### Task details
Each entry below is to be returned exactly, with any pictures left out.

═══

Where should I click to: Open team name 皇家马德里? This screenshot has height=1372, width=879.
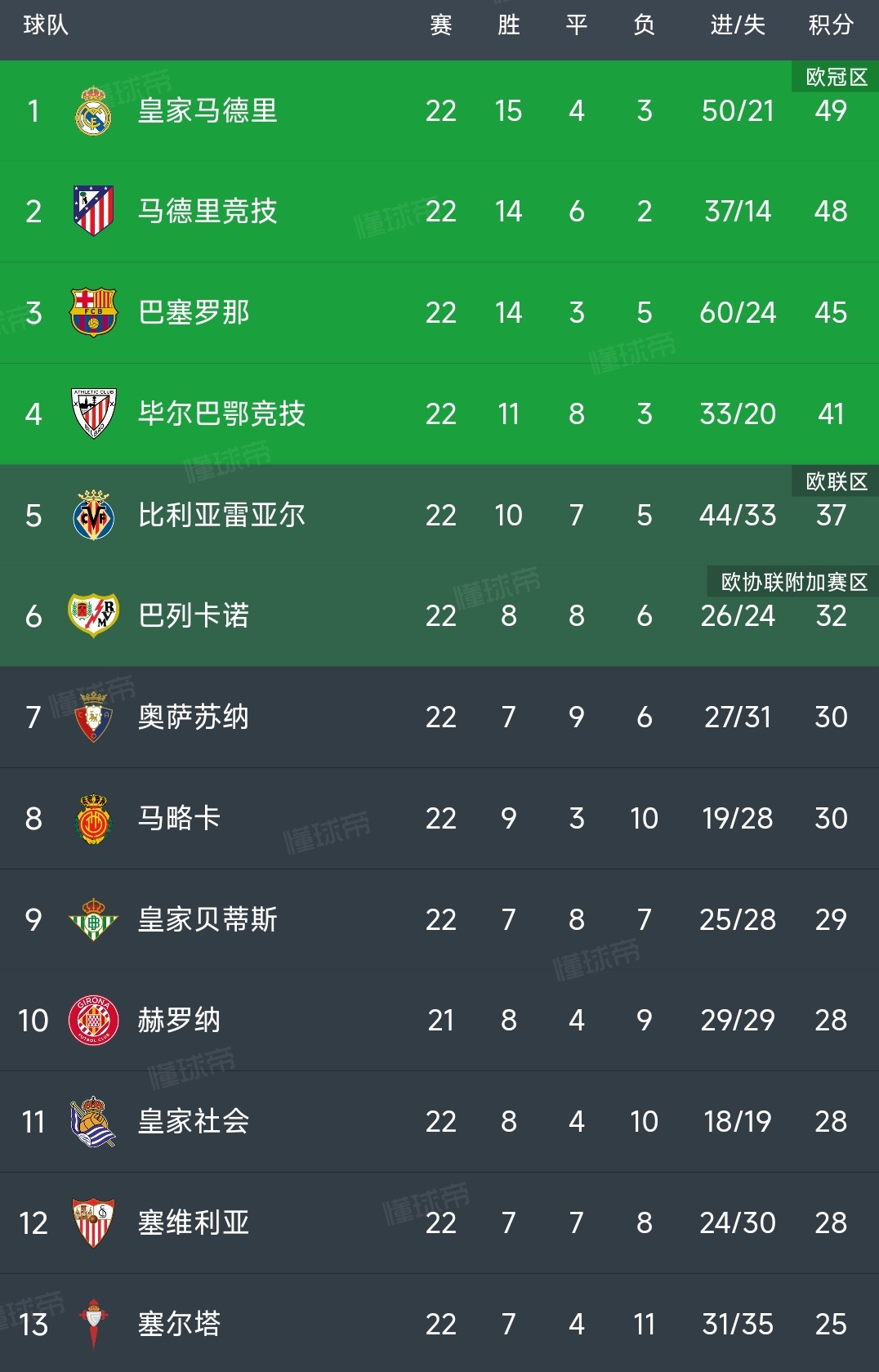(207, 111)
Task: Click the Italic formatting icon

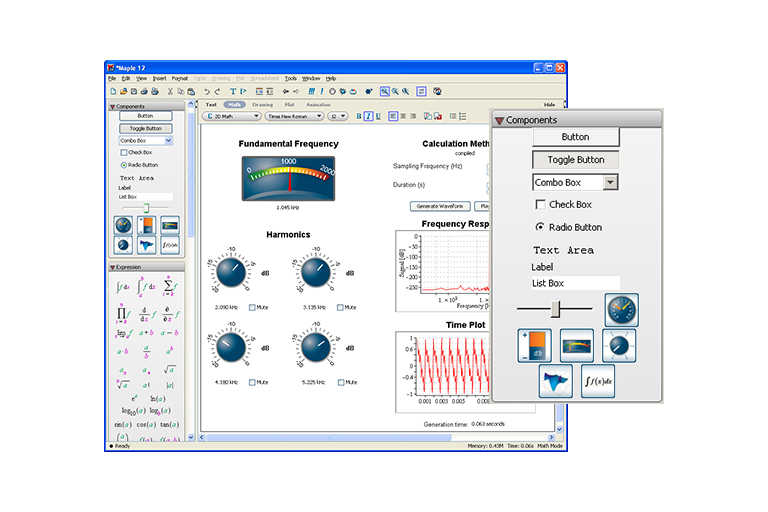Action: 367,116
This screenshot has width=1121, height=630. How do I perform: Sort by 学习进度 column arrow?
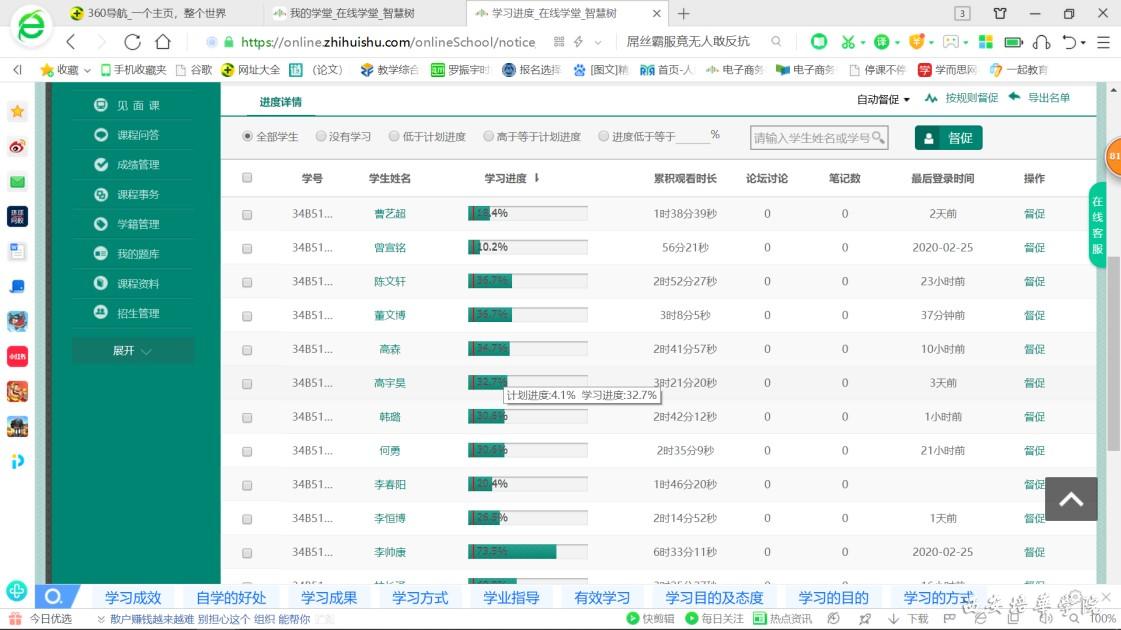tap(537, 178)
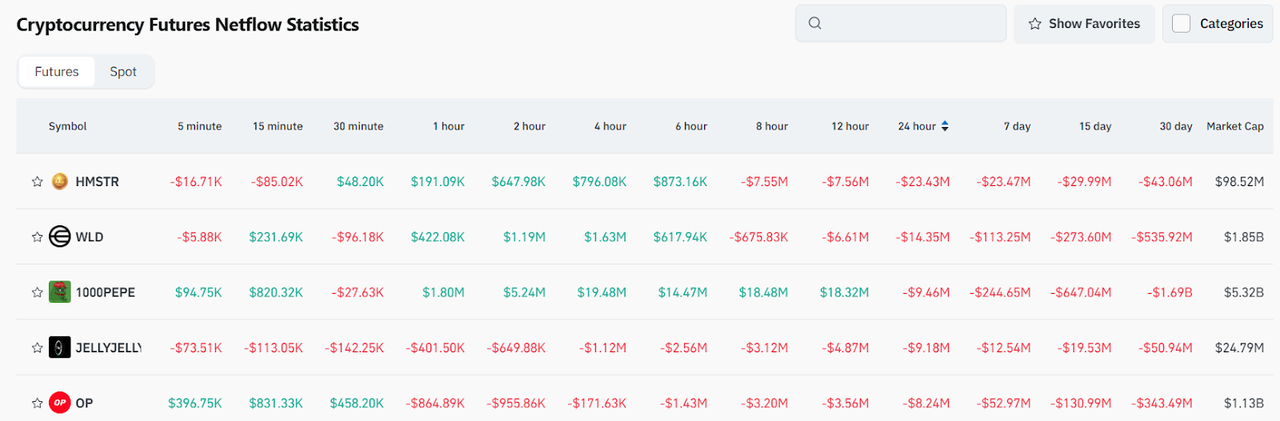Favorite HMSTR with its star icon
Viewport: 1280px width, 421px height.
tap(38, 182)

═══

### Solution to this exercise
Where should I click to: Open team name 皇家马德里? This screenshot has height=1372, width=879.
(207, 111)
Task: Click the Italic formatting icon

Action: 367,116
This screenshot has width=1121, height=630. How do I perform: Sort by 学习进度 column arrow?
tap(537, 178)
Favorite HMSTR with its star icon
Viewport: 1280px width, 421px height.
tap(38, 182)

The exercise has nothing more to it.